Exercise objective => Can you copy each line of the records below word for word, leaving out the pictures?

Data for this task =>
+++

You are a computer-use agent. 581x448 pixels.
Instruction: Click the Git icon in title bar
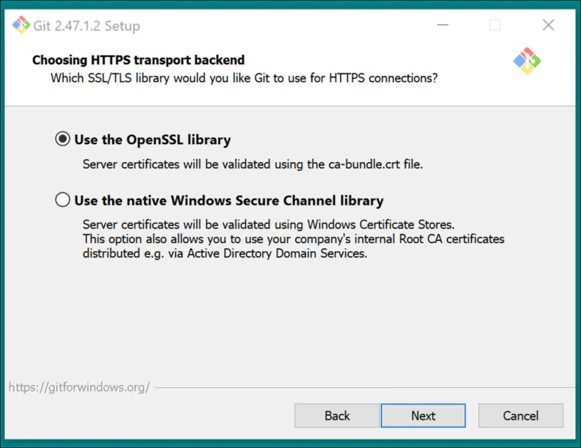[21, 26]
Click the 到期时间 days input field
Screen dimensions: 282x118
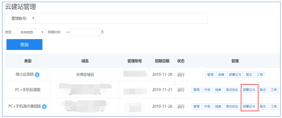[x=85, y=32]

+++

Right answer =>
You are a computer-use agent. 581x448 pixels.
Instruction: Click the Git icon in title bar
[21, 26]
Click the 到期时间 days input field
Screen dimensions: 282x118
[x=85, y=32]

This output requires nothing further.